◆ **OBJECTIVE**
Rewrite the listing below, swapping every "GUI agent" for "screen assistant" and leaving the rest untouched.

Records contained in a dataset:
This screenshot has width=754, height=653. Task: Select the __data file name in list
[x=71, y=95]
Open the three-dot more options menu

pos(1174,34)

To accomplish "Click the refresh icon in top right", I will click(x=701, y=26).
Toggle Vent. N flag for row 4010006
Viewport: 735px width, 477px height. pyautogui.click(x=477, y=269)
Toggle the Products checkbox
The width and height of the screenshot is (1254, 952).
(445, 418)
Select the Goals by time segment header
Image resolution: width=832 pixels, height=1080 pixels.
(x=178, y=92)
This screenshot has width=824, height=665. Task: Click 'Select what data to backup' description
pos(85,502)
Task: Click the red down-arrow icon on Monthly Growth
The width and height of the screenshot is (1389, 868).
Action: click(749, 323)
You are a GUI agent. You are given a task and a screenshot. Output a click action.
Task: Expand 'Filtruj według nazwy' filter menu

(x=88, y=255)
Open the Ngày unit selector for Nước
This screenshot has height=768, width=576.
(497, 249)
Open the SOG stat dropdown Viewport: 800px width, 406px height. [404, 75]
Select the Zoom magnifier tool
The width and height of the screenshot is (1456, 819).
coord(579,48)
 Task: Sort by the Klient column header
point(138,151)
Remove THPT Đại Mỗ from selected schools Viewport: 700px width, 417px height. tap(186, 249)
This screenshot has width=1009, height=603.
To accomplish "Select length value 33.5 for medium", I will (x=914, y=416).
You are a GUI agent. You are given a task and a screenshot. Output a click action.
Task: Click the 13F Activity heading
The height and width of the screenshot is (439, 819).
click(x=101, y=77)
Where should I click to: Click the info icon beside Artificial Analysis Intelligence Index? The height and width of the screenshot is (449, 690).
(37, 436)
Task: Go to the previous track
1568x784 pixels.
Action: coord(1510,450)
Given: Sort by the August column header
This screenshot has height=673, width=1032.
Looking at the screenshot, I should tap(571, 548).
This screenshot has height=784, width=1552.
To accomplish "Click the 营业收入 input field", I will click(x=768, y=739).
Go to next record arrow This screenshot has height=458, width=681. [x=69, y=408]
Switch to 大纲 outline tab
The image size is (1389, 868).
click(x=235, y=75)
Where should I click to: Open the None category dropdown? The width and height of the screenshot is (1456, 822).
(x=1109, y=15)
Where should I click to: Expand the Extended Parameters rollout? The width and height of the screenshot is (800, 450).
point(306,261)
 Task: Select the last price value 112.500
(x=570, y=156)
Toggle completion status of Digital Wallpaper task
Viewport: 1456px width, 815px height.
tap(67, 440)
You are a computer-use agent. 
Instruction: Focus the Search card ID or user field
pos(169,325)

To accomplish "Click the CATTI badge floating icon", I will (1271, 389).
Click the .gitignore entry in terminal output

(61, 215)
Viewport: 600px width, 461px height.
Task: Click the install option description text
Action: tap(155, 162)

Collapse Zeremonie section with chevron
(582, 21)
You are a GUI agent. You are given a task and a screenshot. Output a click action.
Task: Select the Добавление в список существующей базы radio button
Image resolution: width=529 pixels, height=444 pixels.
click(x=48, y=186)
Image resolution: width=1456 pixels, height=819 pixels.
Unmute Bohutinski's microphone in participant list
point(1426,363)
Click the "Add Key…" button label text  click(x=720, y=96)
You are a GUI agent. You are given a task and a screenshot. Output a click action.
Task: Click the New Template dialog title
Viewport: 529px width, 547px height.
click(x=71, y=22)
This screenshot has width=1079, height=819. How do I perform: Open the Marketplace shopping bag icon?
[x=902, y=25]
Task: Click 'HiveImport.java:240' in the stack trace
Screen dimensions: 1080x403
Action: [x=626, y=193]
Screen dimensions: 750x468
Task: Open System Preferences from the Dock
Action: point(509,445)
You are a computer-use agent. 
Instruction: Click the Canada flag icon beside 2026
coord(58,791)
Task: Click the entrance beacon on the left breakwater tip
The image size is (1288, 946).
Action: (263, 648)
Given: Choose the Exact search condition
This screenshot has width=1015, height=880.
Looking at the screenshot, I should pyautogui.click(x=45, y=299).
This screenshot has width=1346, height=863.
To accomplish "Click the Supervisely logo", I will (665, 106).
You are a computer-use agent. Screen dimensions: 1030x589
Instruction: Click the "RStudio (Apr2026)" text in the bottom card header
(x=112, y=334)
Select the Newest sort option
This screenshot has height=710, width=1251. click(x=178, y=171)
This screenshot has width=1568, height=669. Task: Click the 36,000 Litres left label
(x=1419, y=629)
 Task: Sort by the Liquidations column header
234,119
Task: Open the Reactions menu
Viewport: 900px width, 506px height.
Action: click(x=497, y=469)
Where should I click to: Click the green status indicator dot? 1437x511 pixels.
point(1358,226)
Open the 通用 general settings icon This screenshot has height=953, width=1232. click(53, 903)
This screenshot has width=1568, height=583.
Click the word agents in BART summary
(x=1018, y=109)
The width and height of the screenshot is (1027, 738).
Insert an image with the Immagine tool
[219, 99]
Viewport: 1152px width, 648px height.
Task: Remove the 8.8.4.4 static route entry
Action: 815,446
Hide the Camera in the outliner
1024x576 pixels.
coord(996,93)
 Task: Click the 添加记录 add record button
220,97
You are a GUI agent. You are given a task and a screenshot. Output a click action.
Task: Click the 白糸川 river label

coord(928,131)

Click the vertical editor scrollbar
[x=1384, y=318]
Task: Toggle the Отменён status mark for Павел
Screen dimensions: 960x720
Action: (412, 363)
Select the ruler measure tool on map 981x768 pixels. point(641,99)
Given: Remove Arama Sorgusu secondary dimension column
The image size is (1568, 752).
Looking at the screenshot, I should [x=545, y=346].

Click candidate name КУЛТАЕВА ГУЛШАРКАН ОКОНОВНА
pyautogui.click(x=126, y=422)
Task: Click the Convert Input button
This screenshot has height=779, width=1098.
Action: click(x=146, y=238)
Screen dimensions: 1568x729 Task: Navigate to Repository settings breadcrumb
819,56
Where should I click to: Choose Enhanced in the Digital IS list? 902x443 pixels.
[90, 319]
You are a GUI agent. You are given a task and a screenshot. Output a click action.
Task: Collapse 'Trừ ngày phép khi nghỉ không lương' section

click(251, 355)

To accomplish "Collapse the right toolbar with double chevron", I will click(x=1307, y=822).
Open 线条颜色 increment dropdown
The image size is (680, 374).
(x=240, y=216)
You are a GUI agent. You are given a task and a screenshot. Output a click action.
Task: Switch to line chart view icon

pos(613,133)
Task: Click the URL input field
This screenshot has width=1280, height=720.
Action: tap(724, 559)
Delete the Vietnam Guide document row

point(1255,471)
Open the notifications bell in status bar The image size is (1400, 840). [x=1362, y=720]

◆ **TASK RESPONSE**
This screenshot has width=754, height=653. Task: Select the __data file name in list
[x=71, y=95]
Open the three-dot more options menu

pos(1174,34)

To accomplish "Click the refresh icon in top right", I will click(x=701, y=26).
Toggle Vent. N flag for row 4010006
Viewport: 735px width, 477px height. pyautogui.click(x=477, y=269)
Toggle the Products checkbox
The width and height of the screenshot is (1254, 952).
(445, 418)
Select the Goals by time segment header
Image resolution: width=832 pixels, height=1080 pixels.
(x=178, y=92)
This screenshot has width=824, height=665. Task: Click 'Select what data to backup' description
pos(85,502)
Task: Click the red down-arrow icon on Monthly Growth
The width and height of the screenshot is (1389, 868).
Action: click(749, 323)
You are a screen assistant. You are given a task and a screenshot. Output a click action.
Task: Expand 'Filtruj według nazwy' filter menu

(x=88, y=255)
Open the Ngày unit selector for Nước
This screenshot has height=768, width=576.
(497, 249)
Open the SOG stat dropdown Viewport: 800px width, 406px height. [404, 75]
Select the Zoom magnifier tool
The width and height of the screenshot is (1456, 819).
coord(579,48)
 Task: Sort by the Klient column header
point(138,151)
Remove THPT Đại Mỗ from selected schools Viewport: 700px width, 417px height. tap(186, 249)
This screenshot has width=1009, height=603.
To accomplish "Select length value 33.5 for medium", I will (x=914, y=416).
You are a screen assistant. You are given a task and a screenshot. Output a click action.
Task: Click the 13F Activity heading
The height and width of the screenshot is (439, 819).
click(x=101, y=77)
Where should I click to: Click the info icon beside Artificial Analysis Intelligence Index? The height and width of the screenshot is (449, 690).
(37, 436)
Task: Go to the previous track
1568x784 pixels.
Action: coord(1510,450)
Given: Sort by the August column header
This screenshot has height=673, width=1032.
Looking at the screenshot, I should tap(571, 548).
This screenshot has height=784, width=1552.
To accomplish "Click the 营业收入 input field", I will click(x=768, y=739).
Go to next record arrow This screenshot has height=458, width=681. [x=69, y=408]
Switch to 大纲 outline tab
The image size is (1389, 868).
click(x=235, y=75)
Where should I click to: Open the None category dropdown? The width and height of the screenshot is (1456, 822).
(x=1109, y=15)
Where should I click to: Expand the Extended Parameters rollout? The width and height of the screenshot is (800, 450).
point(306,261)
 Task: Select the last price value 112.500
(x=570, y=156)
Toggle completion status of Digital Wallpaper task
Viewport: 1456px width, 815px height.
tap(67, 440)
You are a computer-use agent. 
Instruction: Focus the Search card ID or user field
pos(169,325)

To accomplish "Click the CATTI badge floating icon", I will (1271, 389).
Click the .gitignore entry in terminal output

(61, 215)
Viewport: 600px width, 461px height.
Task: Click the install option description text
Action: tap(155, 162)

Collapse Zeremonie section with chevron
(582, 21)
You are a screen assistant. You are given a task and a screenshot. Output a click action.
Task: Select the Добавление в список существующей базы radio button
Image resolution: width=529 pixels, height=444 pixels.
click(x=48, y=186)
Image resolution: width=1456 pixels, height=819 pixels.
Unmute Bohutinski's microphone in participant list
point(1426,363)
Click the "Add Key…" button label text  click(x=720, y=96)
You are a screen assistant. You are given a task and a screenshot. Output a click action.
Task: Click the New Template dialog title
Viewport: 529px width, 547px height.
click(x=71, y=22)
This screenshot has width=1079, height=819. How do I perform: Open the Marketplace shopping bag icon?
[x=902, y=25]
Task: Click 'HiveImport.java:240' in the stack trace
Screen dimensions: 1080x403
Action: [x=626, y=193]
Screen dimensions: 750x468
Task: Open System Preferences from the Dock
Action: point(509,445)
You are a computer-use agent. 
Instruction: Click the Canada flag icon beside 2026
coord(58,791)
Task: Click the entrance beacon on the left breakwater tip
The image size is (1288, 946).
Action: (263, 648)
Given: Choose the Exact search condition
This screenshot has width=1015, height=880.
Looking at the screenshot, I should pyautogui.click(x=45, y=299).
This screenshot has width=1346, height=863.
To accomplish "Click the Supervisely logo", I will (665, 106).
You are a computer-use agent. Screen dimensions: 1030x589
Instruction: Click the "RStudio (Apr2026)" text in the bottom card header
(x=112, y=334)
Select the Newest sort option
This screenshot has height=710, width=1251. click(x=178, y=171)
This screenshot has width=1568, height=669. Task: Click the 36,000 Litres left label
(x=1419, y=629)
 Task: Sort by the Liquidations column header
234,119
Task: Open the Reactions menu
Viewport: 900px width, 506px height.
Action: click(x=497, y=469)
Where should I click to: Click the green status indicator dot? 1437x511 pixels.
point(1358,226)
Open the 通用 general settings icon This screenshot has height=953, width=1232. click(53, 903)
This screenshot has width=1568, height=583.
Click the word agents in BART summary
(x=1018, y=109)
The width and height of the screenshot is (1027, 738).
Insert an image with the Immagine tool
[219, 99]
Viewport: 1152px width, 648px height.
Task: Remove the 8.8.4.4 static route entry
Action: 815,446
Hide the Camera in the outliner
1024x576 pixels.
coord(996,93)
 Task: Click the 添加记录 add record button
220,97
You are a screen assistant. You are given a task and a screenshot. Output a click action.
Task: Click the 白糸川 river label

coord(928,131)

Click the vertical editor scrollbar
[x=1384, y=318]
Task: Toggle the Отменён status mark for Павел
Screen dimensions: 960x720
Action: (412, 363)
Select the ruler measure tool on map 981x768 pixels. point(641,99)
Given: Remove Arama Sorgusu secondary dimension column
The image size is (1568, 752).
Looking at the screenshot, I should [x=545, y=346].

Click candidate name КУЛТАЕВА ГУЛШАРКАН ОКОНОВНА
pyautogui.click(x=126, y=422)
Task: Click the Convert Input button
This screenshot has height=779, width=1098.
Action: click(x=146, y=238)
Screen dimensions: 1568x729 Task: Navigate to Repository settings breadcrumb
819,56
Where should I click to: Choose Enhanced in the Digital IS list? 902x443 pixels.
[90, 319]
You are a screen assistant. You are given a task and a screenshot. Output a click action.
Task: Collapse 'Trừ ngày phép khi nghỉ không lương' section

click(251, 355)

To accomplish "Collapse the right toolbar with double chevron", I will click(x=1307, y=822).
Open 线条颜色 increment dropdown
The image size is (680, 374).
(x=240, y=216)
You are a screen assistant. You are given a task and a screenshot. Output a click action.
Task: Switch to line chart view icon

pos(613,133)
Task: Click the URL input field
This screenshot has width=1280, height=720.
Action: tap(724, 559)
Delete the Vietnam Guide document row

point(1255,471)
Open the notifications bell in status bar The image size is (1400, 840). [x=1362, y=720]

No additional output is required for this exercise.